Clinicians also need to rule out other explanations. Certain seizure disorders, bipolar disorder, PTSD, and substance use can all produce symptoms that overlap with DID. Cultural or religious practices involving trance states don’t qualify, and in children, imaginative play with imaginary friends is excluded. This careful process of elimination is part of why diagnosis takes so long, and why prevalence estimates in the general population likely still undercount the true number of people living with the condition.
What Conditions Overlap With DID
DID rarely exists in isolation. Most people with the disorder also meet criteria for PTSD, depression, or both. Self-harm and suicide attempts are common in this population, as are substance use problems and anxiety disorders. This overlap is a major reason DID gets missed: clinicians often treat the depression or the PTSD without recognizing the dissociative disorder underneath.
The high rate of co-occurring conditions also means that people with DID tend to use more mental health resources over their lifetime. They are hospitalized more frequently, prescribed more medications, and cycle through more treatment providers before landing on an approach that addresses the core issue.
How Treatment Works
Treatment for DID is long-term, typically lasting three to five years, and usually centers on individual psychotherapy. The most widely recommended approach is phase-oriented treatment, which moves through stages: first stabilizing symptoms and building safety, then processing traumatic memories, and finally working toward integrating the different identity states into a more unified sense of self.
The largest study tracking DID treatment outcomes followed 280 patients over 30 months and found significant improvements across the board. Participants experienced less dissociation, fewer PTSD symptoms, lower rates of depression, fewer suicide attempts, less self-harm, reduced drug use, and fewer hospitalizations. Social and emotional functioning improved as well.

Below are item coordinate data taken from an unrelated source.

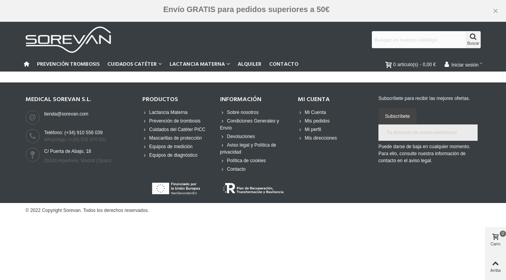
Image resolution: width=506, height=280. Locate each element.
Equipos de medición (167, 146)
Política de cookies (243, 160)
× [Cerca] (495, 10)
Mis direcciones (317, 138)
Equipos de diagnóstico (170, 155)
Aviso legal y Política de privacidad (248, 148)
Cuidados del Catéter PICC (174, 129)
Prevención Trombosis (68, 64)
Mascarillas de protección (172, 138)
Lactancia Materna (197, 64)
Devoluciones (237, 136)
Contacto (283, 64)
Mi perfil (309, 129)
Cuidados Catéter (132, 64)
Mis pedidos (314, 120)
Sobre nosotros (239, 112)
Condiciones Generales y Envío (249, 124)
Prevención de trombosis (171, 120)
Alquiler (249, 64)
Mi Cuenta (312, 112)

Some smaller studies have reported even more dramatic results. In one, all participants achieved identity unification, with dissociation scores falling within normal range at a one-year follow-up, and all were free of PTSD symptoms. However, progress is not always linear. Because treatment involves confronting buried traumatic memories, some patients temporarily get worse as new memories surface. Short-term follow-ups of six months or less may not capture the full picture of recovery, which often unfolds over years.
The overall evidence is encouraging: all major treatment types studied, including phase-oriented therapy and various forms of individual psychotherapy, produced measurable improvements in dissociation, general mental health, and daily functioning. The condition is treatable, even if the road is long.